Comment by Dianne Caswell on March 10, 2016 at 5:54

Christa, If I am turning a plant into a Topiary I usually have a frame, though I do usually let the plant tell me what it wants to do. If I an looking at making a standard, I have to find a plant with a straight stem. When I ordered the Rosemary plants I asked for plants to be all the same height, size and age with a central stem, and that was what I received.

I am in the process of turning a couple of Citrus into tall Topiaries on frames and they are coming on nicely but it will be some years before they reach their full potential, though they are fruiting. They are not just trimmed to shape but need to be tied to the frame as they grow. It is fun to watch the process evolve.

Bay Trees & Box are other plants that are a good ones to train into a Topiary. They grow not to quickly so are easy to keep in a good shape.
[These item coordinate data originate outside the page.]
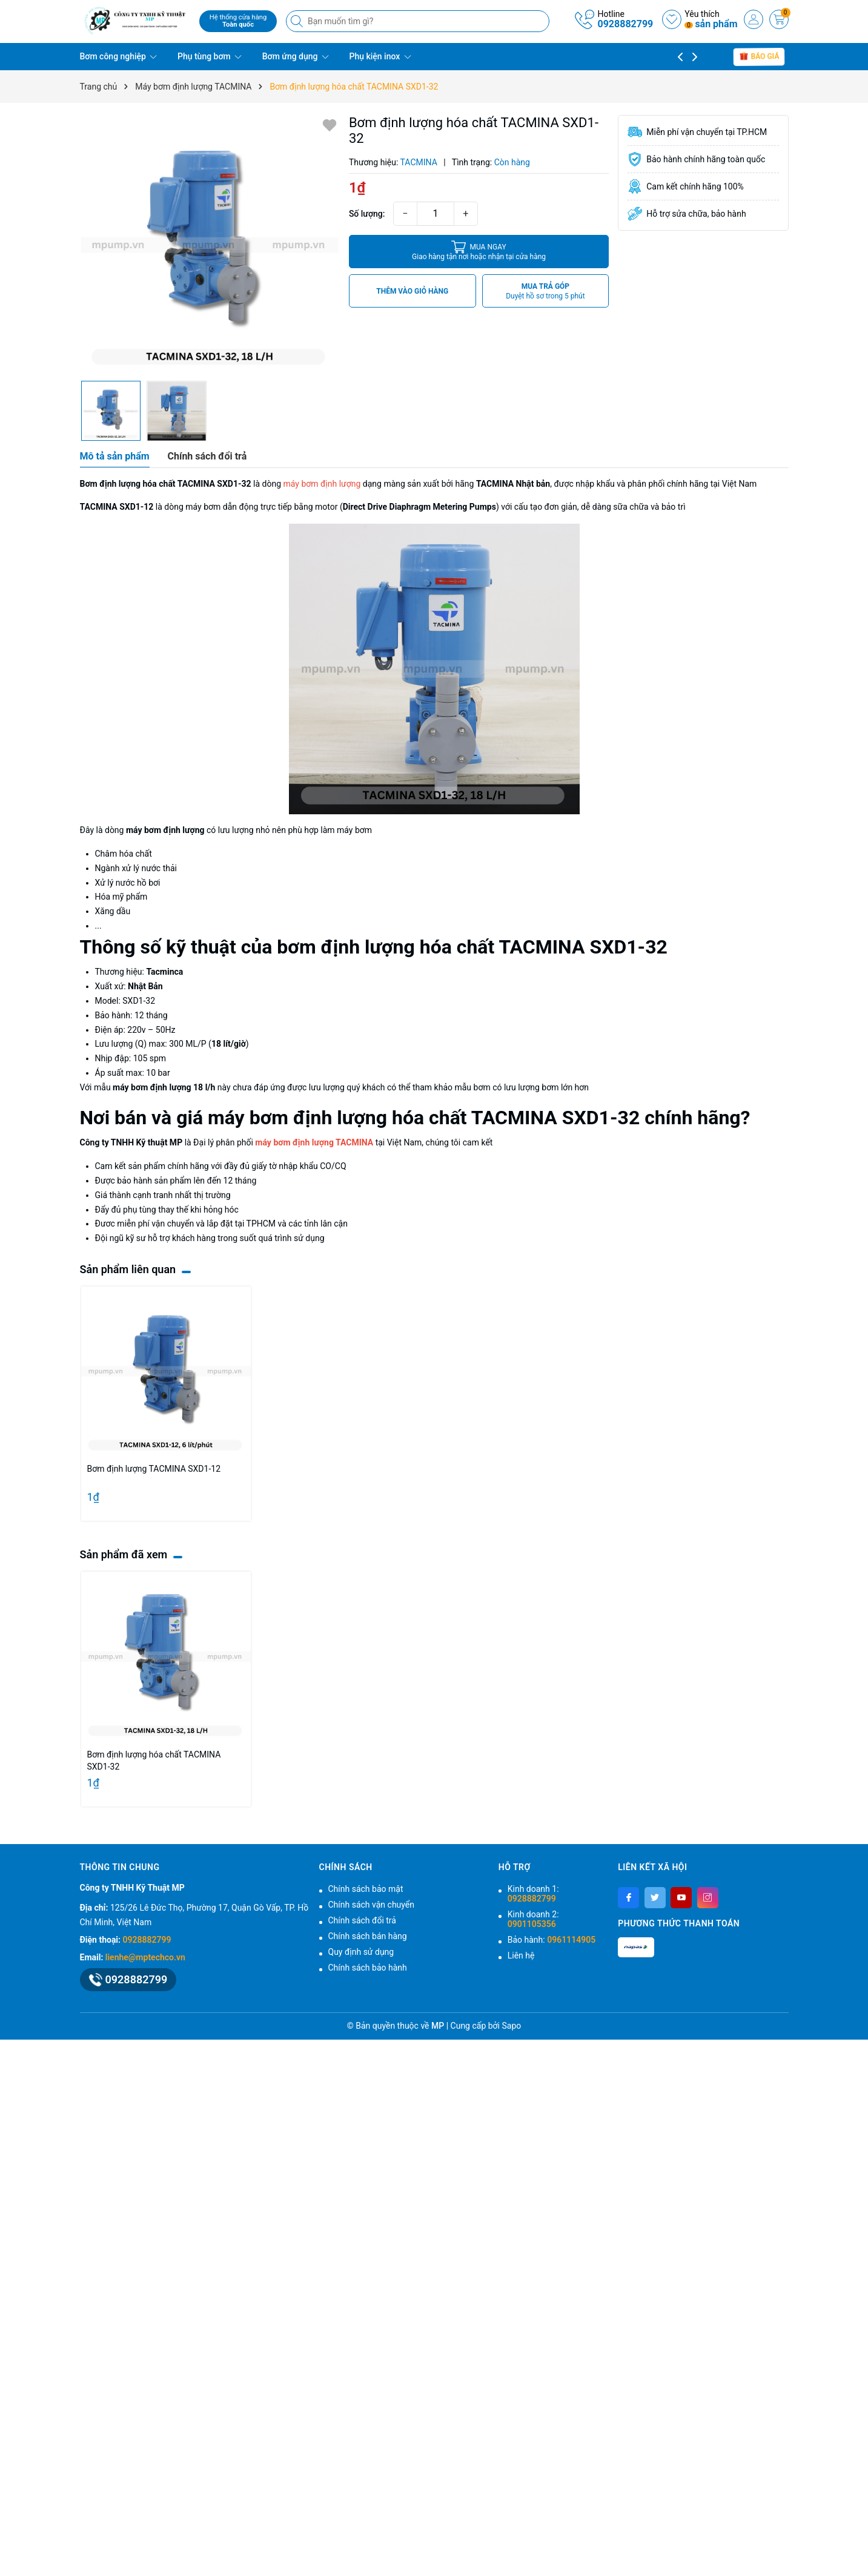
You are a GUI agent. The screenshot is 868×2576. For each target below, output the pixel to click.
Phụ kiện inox (380, 56)
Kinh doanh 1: (533, 1893)
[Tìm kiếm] (298, 21)
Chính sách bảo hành (367, 1967)
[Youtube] (681, 1897)
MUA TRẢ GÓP (545, 291)
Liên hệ (521, 1955)
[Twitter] (655, 1897)
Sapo (511, 2026)
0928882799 (625, 24)
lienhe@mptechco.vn (145, 1957)
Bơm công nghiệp (118, 56)
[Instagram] (707, 1897)
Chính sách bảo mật (365, 1889)
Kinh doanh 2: (533, 1919)
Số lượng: (367, 214)
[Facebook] (628, 1897)
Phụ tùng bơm (209, 56)
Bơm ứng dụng (295, 56)
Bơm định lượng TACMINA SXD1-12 (154, 1469)
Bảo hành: (551, 1940)
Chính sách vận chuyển (371, 1904)
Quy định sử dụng (361, 1952)
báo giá (758, 55)
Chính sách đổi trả (362, 1920)
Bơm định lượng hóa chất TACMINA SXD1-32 (154, 1760)
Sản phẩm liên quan (128, 1269)
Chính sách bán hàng (367, 1936)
If following the Moon planting calendar always remember when it gives you Pruning Days to do your trimming and pruning then that way you won't end up with strange regrowth and the end result will be a plant that is easier to keep looking good, you don't want the plant to grow too quickly. Hope this helps.

Elaine, thanks for the much needed info, I will take into account when planting.   

Comment by Elaine de Saxe on March 9, 2016 at 21:59

Asparagus - total yummnm! Does well hereabouts.

My best ever spears where when I clear-felled the plants in autumn-winter (needs to be colder than now).

Then put them through the mulcher (they're wet so put with something dry or my little mulcher chokes up). Put the mulched up material back on the Asparagus patch. Keep damp.

When the new spears come, I wait until they are almost at leaf-burst then by hand, snap them off as far down as I can. Where they snap is where they are tender.

Steam gently, add butter salt n pepper and enjoy. So I get a spear about 1 foot long. Keep cutting until you reckon you should leave the plants get on with it.

You should get harvestable spears in the 2nd or 3rd year in the ground, crowns or seedling doesn't make much difference.

I have tried using Organic Xtra and just chopping the old spears but mulching and not using extra fert gave me better spears. They were in the ground at the time, now they are in wicking bins and they are not so simple to manage.